8/10
There's something wonderfully unforced about PARTICLS' debut EP. The London six-piece have conjured a sound that refuses easy categorisation – part sun-dappled folk reverie, part sweaty dancefloor communion, all filtered through a distinctly 70s-tinted lens.
The production itself tells a story: initial recordings captured aboard the boat studio Lightship 95 were later pulled apart and reassembled at Mashrooms Studios, resulting in textures that feel both organic and cunningly constructed. "Coke Float" opens proceedings with shimmering strings and stacked vocals, while "Parasite" delivers the kind of bass-heavy funk workout that justifies the band's disco credentials entirely.
But it's "Bullet Train (Frida)" – a tribute to Frida Kahlo – where PARTICLS really hit their stride.

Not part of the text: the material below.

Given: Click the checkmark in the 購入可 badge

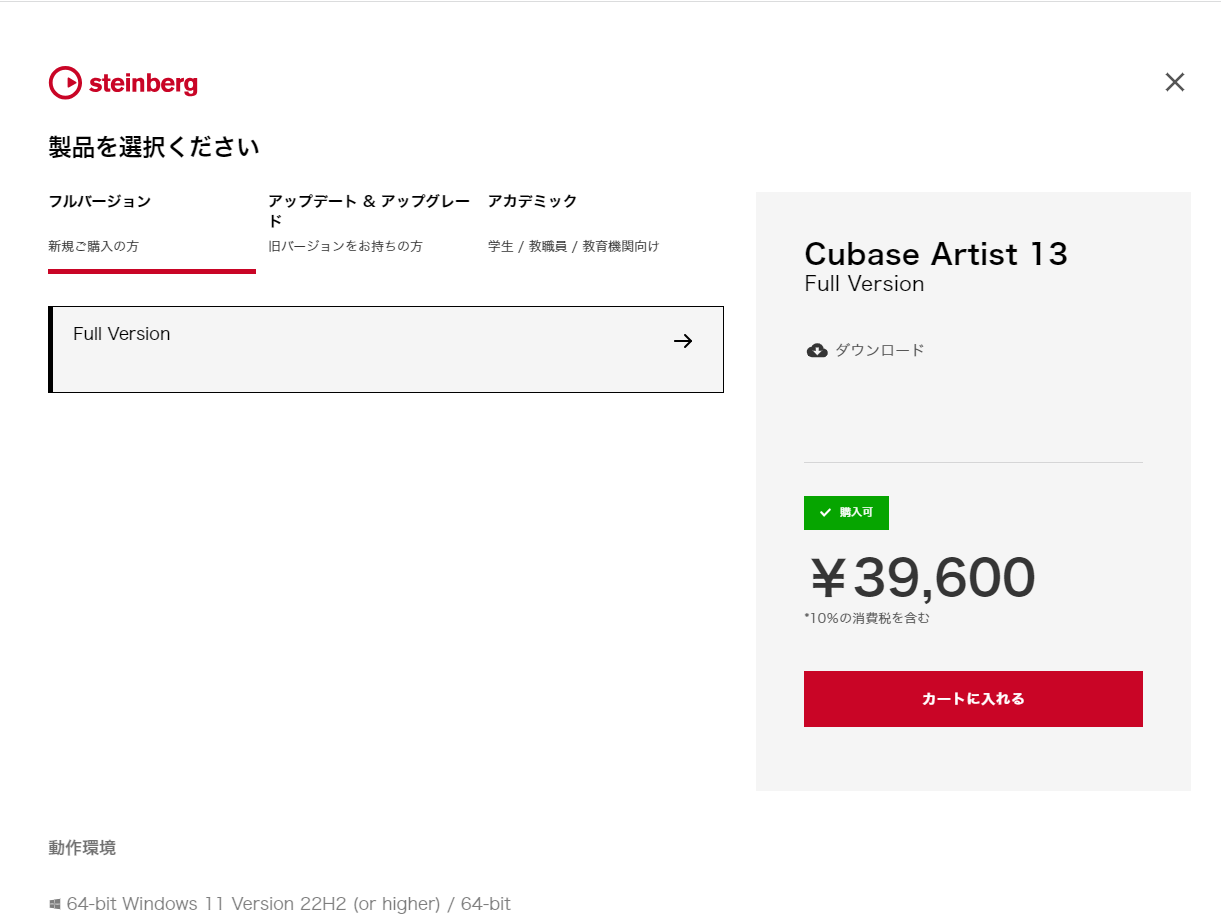Looking at the screenshot, I should [x=825, y=512].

Layers of strings weave through glitching electronics and folk instrumentation, creating something genuinely affecting, a track that pulses with the same defiant vitality as its subject.

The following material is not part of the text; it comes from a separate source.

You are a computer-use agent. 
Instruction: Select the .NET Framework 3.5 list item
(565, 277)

As the band put it: "The songs reflect who the six of us are alone, the winding paths that led us here, and the pulse of our shared ecstasy, found often, though not always, on the dance floor."
That sense of multiple personalities finding common ground is what elevates 'Every Now & Then' beyond mere revivalism. PARTICLS aren't recreating the past – they're ransacking it for parts, building something that feels immediate and alive. The result is an EP that works equally well as background music for your next dinner party or the soundtrack to your own euphoric moment of release.
Sophisticated without being stuffy, playful without losing depth. A debut that announces PARTICLS as a band worth watching.